▸ **DIRECTIVE**: Turn the listing lines from the line with "Image resolution: width=1006" to the line with "will (x=23, y=98).", both included, into a Markdown table with the columns Row and Line. Number each line and leave out blank lines.

▸ **DATA PROVIDED**:
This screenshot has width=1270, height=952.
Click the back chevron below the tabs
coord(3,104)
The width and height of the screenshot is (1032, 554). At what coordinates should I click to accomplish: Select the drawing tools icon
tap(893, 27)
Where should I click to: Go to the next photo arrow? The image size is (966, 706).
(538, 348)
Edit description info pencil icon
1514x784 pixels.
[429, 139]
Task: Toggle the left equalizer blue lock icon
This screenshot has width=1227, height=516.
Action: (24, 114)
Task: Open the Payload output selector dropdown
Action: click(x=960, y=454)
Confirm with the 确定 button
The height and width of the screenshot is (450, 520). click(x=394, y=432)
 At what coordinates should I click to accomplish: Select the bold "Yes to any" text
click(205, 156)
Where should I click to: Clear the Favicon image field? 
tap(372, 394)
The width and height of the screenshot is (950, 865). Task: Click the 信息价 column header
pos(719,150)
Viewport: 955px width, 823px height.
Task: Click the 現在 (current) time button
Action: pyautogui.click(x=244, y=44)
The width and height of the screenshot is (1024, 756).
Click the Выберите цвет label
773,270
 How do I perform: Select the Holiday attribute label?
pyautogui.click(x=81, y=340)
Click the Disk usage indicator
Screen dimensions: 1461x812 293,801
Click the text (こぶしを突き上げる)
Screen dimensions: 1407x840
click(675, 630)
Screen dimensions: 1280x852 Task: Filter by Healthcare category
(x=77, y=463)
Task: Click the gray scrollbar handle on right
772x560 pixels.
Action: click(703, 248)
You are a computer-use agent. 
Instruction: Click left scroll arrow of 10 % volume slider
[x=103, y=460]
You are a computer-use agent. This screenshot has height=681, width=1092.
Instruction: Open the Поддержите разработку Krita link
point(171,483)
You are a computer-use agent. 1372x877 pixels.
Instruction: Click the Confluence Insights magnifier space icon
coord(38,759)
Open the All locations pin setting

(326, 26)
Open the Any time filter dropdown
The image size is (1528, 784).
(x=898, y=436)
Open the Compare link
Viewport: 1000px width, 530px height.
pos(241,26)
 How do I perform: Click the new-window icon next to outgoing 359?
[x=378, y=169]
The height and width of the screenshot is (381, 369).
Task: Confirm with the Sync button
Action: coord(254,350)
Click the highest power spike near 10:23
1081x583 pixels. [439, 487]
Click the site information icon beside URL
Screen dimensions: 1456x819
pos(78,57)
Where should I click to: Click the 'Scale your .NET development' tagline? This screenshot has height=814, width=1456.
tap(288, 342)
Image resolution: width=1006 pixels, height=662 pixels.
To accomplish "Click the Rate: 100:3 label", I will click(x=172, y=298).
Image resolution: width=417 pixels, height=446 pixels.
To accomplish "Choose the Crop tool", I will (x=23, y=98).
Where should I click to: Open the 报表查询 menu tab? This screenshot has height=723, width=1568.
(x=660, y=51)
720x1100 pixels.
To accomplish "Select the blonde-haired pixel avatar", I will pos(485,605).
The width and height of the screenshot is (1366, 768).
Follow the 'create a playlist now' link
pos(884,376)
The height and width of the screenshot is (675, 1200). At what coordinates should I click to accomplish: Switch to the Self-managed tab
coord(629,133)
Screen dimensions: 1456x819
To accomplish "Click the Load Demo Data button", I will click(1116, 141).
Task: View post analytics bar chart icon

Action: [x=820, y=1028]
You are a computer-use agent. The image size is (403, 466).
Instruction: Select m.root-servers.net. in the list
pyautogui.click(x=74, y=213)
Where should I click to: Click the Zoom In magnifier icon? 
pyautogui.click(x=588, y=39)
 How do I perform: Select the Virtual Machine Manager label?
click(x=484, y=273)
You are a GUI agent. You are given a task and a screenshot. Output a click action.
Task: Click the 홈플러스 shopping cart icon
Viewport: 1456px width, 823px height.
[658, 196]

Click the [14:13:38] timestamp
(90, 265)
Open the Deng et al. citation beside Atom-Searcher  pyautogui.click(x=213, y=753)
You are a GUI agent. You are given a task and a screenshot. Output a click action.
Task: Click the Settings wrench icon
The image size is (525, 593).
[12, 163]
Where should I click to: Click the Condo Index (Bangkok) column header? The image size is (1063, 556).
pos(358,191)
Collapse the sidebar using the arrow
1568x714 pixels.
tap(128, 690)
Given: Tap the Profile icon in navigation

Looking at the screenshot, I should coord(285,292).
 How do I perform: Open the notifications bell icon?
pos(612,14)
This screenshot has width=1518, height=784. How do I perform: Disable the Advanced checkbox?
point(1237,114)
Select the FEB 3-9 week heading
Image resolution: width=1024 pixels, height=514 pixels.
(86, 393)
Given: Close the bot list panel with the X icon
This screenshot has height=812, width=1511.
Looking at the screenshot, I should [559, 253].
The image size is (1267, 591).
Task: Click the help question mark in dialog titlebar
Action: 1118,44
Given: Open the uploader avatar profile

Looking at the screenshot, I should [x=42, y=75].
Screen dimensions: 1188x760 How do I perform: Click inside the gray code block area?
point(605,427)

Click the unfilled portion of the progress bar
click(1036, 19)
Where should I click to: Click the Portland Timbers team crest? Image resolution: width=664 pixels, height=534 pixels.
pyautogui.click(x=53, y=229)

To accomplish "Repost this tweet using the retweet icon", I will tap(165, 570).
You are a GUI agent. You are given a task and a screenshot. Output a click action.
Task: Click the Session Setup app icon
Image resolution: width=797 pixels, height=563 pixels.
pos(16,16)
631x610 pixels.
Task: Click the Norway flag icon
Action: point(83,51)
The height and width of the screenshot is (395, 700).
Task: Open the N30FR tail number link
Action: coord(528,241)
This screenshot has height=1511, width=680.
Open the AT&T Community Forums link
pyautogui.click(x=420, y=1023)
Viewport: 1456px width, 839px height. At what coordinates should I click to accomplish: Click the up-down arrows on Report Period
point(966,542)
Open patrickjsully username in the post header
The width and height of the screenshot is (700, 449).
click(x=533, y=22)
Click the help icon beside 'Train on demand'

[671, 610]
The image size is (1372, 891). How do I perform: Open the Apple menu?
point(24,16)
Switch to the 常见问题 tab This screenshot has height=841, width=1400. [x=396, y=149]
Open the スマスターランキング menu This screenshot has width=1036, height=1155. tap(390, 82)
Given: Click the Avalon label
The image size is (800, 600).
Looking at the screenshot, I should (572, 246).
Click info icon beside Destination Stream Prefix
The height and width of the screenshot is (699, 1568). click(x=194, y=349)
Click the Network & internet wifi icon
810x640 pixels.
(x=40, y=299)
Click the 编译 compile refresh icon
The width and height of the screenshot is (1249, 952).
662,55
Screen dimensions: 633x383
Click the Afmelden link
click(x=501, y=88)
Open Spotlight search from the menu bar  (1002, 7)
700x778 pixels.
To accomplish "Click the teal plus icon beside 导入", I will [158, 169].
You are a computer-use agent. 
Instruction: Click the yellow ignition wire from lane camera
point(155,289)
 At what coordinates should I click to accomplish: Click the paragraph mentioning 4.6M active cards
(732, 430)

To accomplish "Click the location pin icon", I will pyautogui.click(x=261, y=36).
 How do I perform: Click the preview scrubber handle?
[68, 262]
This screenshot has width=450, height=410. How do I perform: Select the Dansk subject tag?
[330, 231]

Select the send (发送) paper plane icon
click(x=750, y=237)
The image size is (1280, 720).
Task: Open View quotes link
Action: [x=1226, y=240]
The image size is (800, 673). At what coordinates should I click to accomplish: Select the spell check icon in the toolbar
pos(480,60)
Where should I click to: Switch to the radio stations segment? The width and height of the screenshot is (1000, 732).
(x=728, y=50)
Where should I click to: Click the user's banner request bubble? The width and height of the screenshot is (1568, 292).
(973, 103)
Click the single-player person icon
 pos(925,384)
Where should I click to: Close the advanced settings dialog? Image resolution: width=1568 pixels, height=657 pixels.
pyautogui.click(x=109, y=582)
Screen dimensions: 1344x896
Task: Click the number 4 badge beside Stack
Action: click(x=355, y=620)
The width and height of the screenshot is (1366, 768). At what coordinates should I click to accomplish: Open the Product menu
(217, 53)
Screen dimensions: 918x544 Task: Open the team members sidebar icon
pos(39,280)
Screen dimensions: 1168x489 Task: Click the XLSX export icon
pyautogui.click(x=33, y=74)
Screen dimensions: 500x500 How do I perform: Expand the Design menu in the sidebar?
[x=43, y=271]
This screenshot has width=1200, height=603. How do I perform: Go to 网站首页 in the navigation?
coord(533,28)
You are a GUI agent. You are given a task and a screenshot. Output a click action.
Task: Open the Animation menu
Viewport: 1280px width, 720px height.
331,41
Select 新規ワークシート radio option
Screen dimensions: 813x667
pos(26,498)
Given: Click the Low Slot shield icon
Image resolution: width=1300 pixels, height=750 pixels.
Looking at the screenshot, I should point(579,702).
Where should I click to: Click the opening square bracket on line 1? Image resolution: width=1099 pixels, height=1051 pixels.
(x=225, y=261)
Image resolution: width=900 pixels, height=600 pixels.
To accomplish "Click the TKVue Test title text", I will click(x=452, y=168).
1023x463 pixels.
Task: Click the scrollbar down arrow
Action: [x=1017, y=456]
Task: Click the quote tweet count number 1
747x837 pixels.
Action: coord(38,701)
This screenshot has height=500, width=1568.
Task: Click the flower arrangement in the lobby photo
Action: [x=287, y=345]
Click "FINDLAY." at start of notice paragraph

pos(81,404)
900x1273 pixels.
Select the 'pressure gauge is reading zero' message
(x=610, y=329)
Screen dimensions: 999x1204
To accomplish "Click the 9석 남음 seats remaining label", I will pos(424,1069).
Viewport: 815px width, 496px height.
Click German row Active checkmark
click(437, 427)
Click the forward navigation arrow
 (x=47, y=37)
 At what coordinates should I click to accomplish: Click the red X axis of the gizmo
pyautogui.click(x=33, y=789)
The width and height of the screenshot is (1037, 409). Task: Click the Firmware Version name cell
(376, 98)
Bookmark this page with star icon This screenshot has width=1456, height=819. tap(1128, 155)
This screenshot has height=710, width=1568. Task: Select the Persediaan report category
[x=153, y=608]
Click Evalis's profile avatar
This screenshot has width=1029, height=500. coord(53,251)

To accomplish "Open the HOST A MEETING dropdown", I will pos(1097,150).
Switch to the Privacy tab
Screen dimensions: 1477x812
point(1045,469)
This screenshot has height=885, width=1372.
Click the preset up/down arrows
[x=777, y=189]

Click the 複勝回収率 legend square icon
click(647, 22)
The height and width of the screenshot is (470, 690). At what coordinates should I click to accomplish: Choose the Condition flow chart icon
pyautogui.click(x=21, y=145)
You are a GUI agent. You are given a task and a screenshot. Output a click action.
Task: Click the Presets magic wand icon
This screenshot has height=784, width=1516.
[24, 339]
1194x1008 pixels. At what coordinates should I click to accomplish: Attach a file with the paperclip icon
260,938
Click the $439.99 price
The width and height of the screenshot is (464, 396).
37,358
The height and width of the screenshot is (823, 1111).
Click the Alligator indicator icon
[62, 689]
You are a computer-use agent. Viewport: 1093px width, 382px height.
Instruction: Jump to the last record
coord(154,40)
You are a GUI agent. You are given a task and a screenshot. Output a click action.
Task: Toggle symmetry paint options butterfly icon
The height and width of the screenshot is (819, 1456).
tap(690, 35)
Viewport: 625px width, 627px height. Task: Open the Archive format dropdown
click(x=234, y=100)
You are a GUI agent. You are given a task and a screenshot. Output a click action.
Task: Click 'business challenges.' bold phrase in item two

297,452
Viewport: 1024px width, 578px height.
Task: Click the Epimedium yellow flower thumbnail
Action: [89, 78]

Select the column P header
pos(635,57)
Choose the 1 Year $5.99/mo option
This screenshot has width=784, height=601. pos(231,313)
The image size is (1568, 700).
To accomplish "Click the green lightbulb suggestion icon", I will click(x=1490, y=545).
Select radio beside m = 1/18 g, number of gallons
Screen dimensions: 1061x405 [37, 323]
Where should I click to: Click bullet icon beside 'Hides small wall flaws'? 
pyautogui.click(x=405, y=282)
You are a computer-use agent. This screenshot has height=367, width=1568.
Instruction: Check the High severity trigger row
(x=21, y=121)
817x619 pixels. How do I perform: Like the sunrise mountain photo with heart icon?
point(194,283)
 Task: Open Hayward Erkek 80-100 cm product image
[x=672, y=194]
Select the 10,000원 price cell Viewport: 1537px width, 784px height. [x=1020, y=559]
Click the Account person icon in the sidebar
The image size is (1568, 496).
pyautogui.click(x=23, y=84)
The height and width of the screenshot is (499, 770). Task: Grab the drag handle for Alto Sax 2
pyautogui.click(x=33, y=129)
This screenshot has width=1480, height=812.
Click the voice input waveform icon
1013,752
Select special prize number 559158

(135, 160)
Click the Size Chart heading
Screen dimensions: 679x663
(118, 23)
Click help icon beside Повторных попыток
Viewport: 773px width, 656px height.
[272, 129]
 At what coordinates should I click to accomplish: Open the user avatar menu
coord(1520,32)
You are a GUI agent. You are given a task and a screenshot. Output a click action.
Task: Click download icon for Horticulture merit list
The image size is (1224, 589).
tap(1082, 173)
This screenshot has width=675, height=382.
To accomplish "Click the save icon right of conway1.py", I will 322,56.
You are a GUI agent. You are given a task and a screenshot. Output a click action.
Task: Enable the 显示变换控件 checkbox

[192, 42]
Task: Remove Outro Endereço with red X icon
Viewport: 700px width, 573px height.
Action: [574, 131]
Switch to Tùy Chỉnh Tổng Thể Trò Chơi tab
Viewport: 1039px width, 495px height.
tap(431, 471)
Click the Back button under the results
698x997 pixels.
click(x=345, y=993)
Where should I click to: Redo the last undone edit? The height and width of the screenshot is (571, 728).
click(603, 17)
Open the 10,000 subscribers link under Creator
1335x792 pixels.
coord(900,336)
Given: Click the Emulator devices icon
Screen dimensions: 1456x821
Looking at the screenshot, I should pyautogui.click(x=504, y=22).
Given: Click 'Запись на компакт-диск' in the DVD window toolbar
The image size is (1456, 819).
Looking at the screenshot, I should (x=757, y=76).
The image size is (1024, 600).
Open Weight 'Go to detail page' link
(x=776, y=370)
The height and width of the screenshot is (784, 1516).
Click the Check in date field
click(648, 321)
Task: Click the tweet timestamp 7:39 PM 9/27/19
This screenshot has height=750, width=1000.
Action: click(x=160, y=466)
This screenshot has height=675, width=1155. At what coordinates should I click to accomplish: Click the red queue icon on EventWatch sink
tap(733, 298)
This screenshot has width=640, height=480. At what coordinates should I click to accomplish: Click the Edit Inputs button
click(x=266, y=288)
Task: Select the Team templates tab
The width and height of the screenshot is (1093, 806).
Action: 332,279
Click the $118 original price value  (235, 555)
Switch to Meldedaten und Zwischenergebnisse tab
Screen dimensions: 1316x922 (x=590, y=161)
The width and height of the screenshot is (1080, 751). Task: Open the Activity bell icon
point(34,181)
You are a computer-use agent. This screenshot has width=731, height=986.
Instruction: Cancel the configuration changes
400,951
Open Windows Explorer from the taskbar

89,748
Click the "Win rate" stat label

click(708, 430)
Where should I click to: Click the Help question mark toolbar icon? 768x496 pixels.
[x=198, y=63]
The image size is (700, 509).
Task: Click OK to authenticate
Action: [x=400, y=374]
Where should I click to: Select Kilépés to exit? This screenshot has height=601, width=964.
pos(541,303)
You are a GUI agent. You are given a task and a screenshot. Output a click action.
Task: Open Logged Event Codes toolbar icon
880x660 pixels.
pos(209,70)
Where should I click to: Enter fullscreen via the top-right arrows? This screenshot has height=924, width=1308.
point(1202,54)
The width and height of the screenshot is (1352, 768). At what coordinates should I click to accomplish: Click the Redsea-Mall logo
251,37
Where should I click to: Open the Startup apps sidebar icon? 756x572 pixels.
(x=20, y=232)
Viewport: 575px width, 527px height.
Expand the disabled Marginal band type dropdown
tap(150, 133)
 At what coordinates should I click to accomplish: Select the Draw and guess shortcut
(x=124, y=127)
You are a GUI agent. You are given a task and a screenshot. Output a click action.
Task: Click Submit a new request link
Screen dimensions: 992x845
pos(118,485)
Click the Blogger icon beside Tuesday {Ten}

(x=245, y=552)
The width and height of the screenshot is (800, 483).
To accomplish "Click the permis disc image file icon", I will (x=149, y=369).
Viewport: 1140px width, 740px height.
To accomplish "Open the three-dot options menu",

▸ **TASK RESULT**:
| Row | Line |
|---|---|
| 1 | Image resolution: width=1006 pixels, height=662 pixels. |
| 2 | To accomplish "Click the Rate: 100:3 label", I will click(x=172, y=298). |
| 3 | Image resolution: width=417 pixels, height=446 pixels. |
| 4 | To accomplish "Choose the Crop tool", I will (x=23, y=98). |